Sen. Anthony Sykes, chairman of the Senate Judiciary Committee, was author of several of the judicial reform bills.
“Oklahomans have been reminded countless times of the need for judicial reform in Oklahoma. If we don’t have these discussions about judicial reform, then we’re putting ourselves at the mercy of a system that puts too much power in the hands of trial lawyers instead of the hands of the duly elected representatives of the people of Oklahoma,” said Sykes, R-Moore.
Among the measures authored by Sen. Sykes:
• Senate Joint Resolution (SJR) 42, which, if approved, would allow voters to decide whether to change the Oklahoma Constitution to require a partisan election of Supreme Court justices and Court of Criminal Appeals justices.
• SJR 43, if approved, would allow voters to decide whether to amend the judicial appointment process to model the federal system. Under this proposal, the governor would nominate candidates to fill judicial vacancies and the Oklahoma Senate would confirm or deny the governor’s appointment. The Judicial Nominating Commission (JNC) would rate the governor’s judicial nominees as either “qualified” or “not qualified.”
• SJR 44, if approved, would allow voters to decide whether to amend the Constitution to modify the judicial nominating process. Under this proposal, the JNC would provide the governor with five qualified nominees to fill a judicial vacancy, instead of the current recommendation of three nominees. The governor would be allowed to reject those nominees and request five new nominees.
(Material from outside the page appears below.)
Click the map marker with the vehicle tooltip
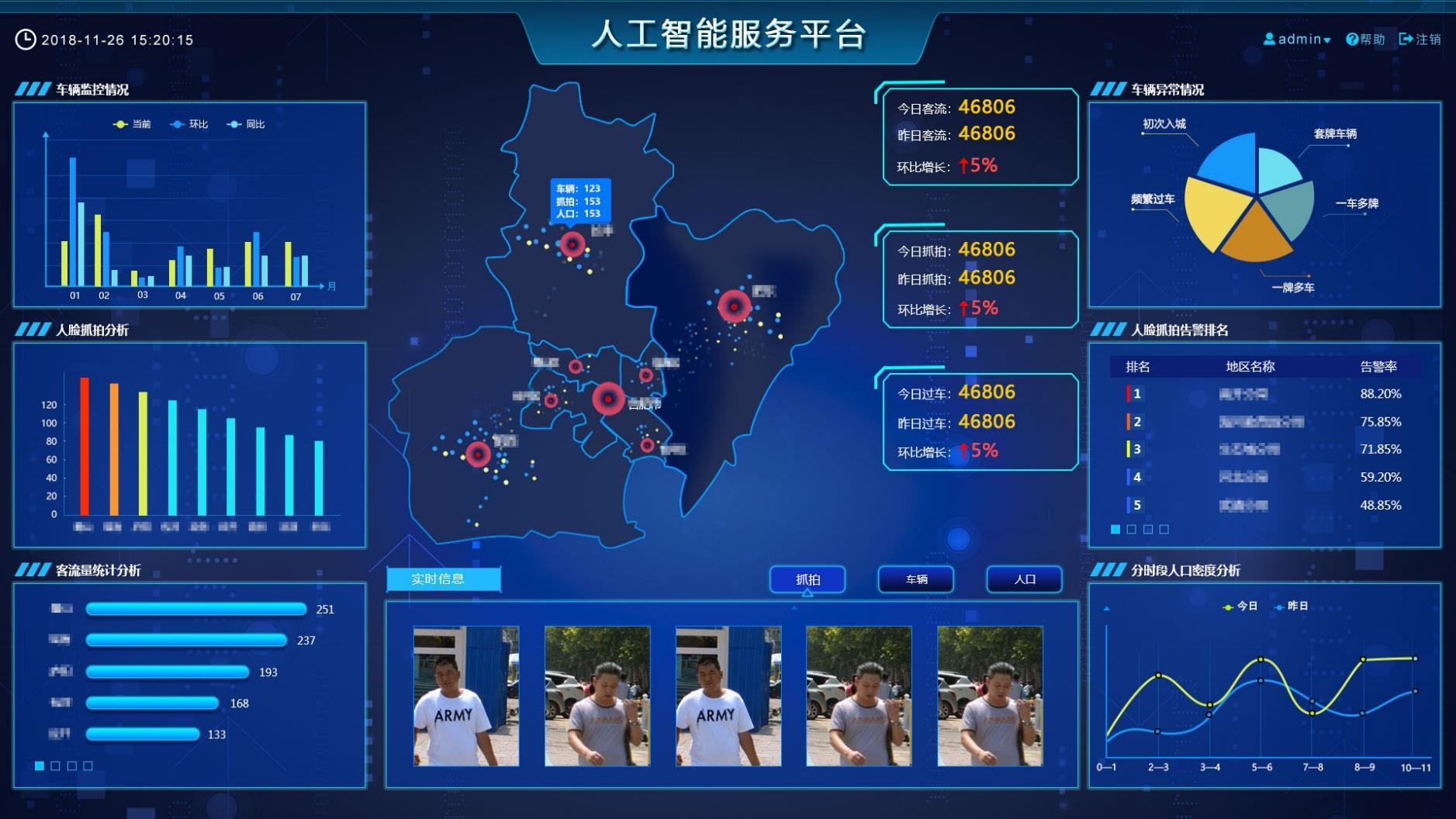Screen dimensions: 1456x819 click(572, 245)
The governor would then select one nominee, whose name would be forwarded to the Oklahoma Senate for confirmation.
Additionally, the Senate Judiciary Committee approved the following measures:
• SB 699, by Sykes, would require all appellate justices and judges to retire when their combined age and years of service equaled 80.
• SB 700, by Sykes, which allows the President Pro Tempore of the Oklahoma Senate and Speaker of the Oklahoma House to appoint three attorney members each to the JNC board.
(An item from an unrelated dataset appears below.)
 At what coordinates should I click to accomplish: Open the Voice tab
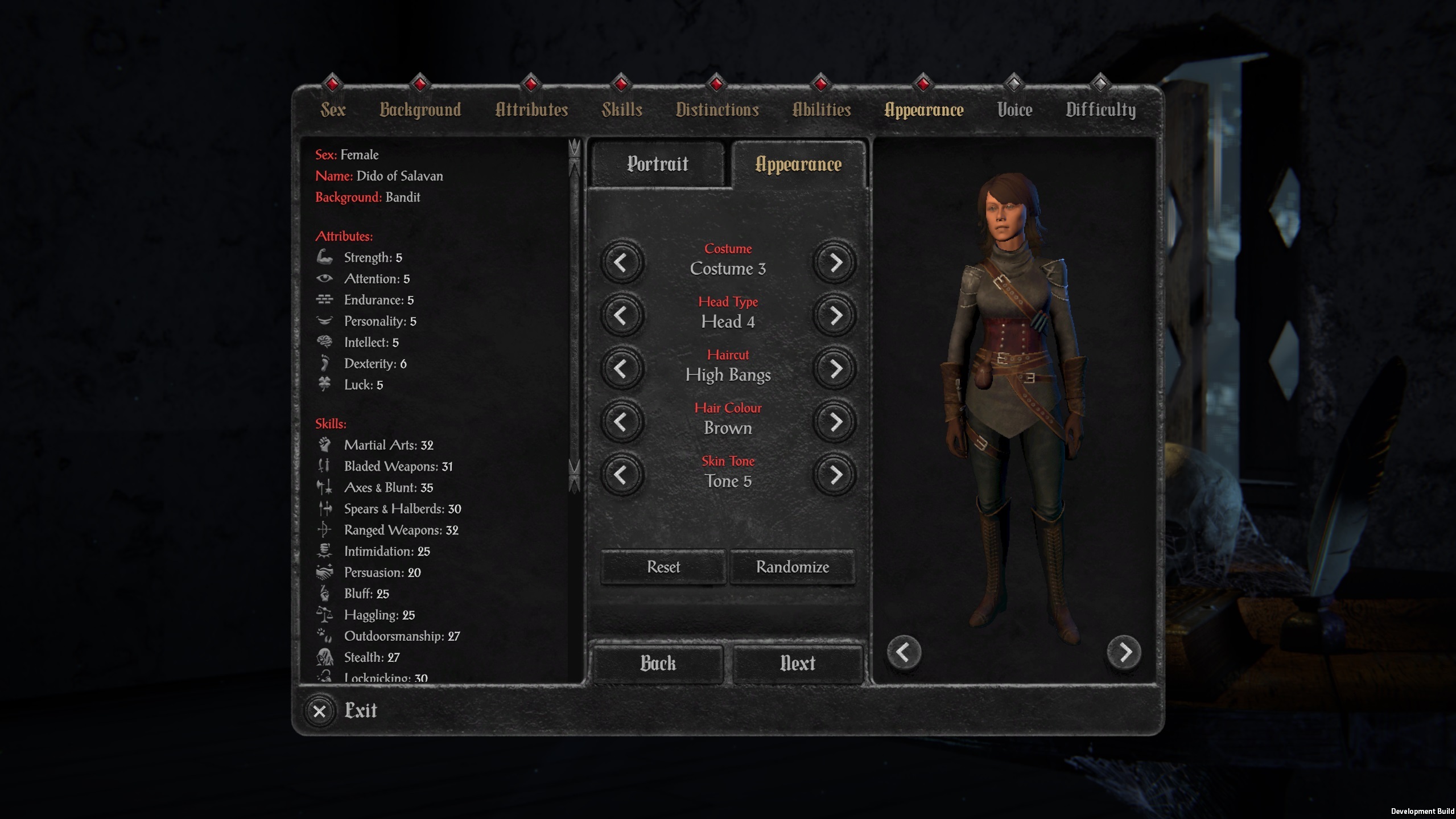[1014, 110]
• SB 702, by Sykes, which adjusts the counties included in the Supreme Court judicial districts.
• SB 708, by Sykes, which requires a district judge to have served as lead counsel in at least three jury trials before being elected or appointed to serve on the bench.
• SJR 14, by Sen. Nathan Dahm, R-Broken Arrow, would allow Oklahoma voters to decide whether to amend the Constitution to require 60 percent of voters approve the retention of a judge.
• SB 213, by Dahm, which would change the boundaries of Supreme Court judicial districts to correspond with the number of congressional districts in Oklahoma plus adding at-large positions.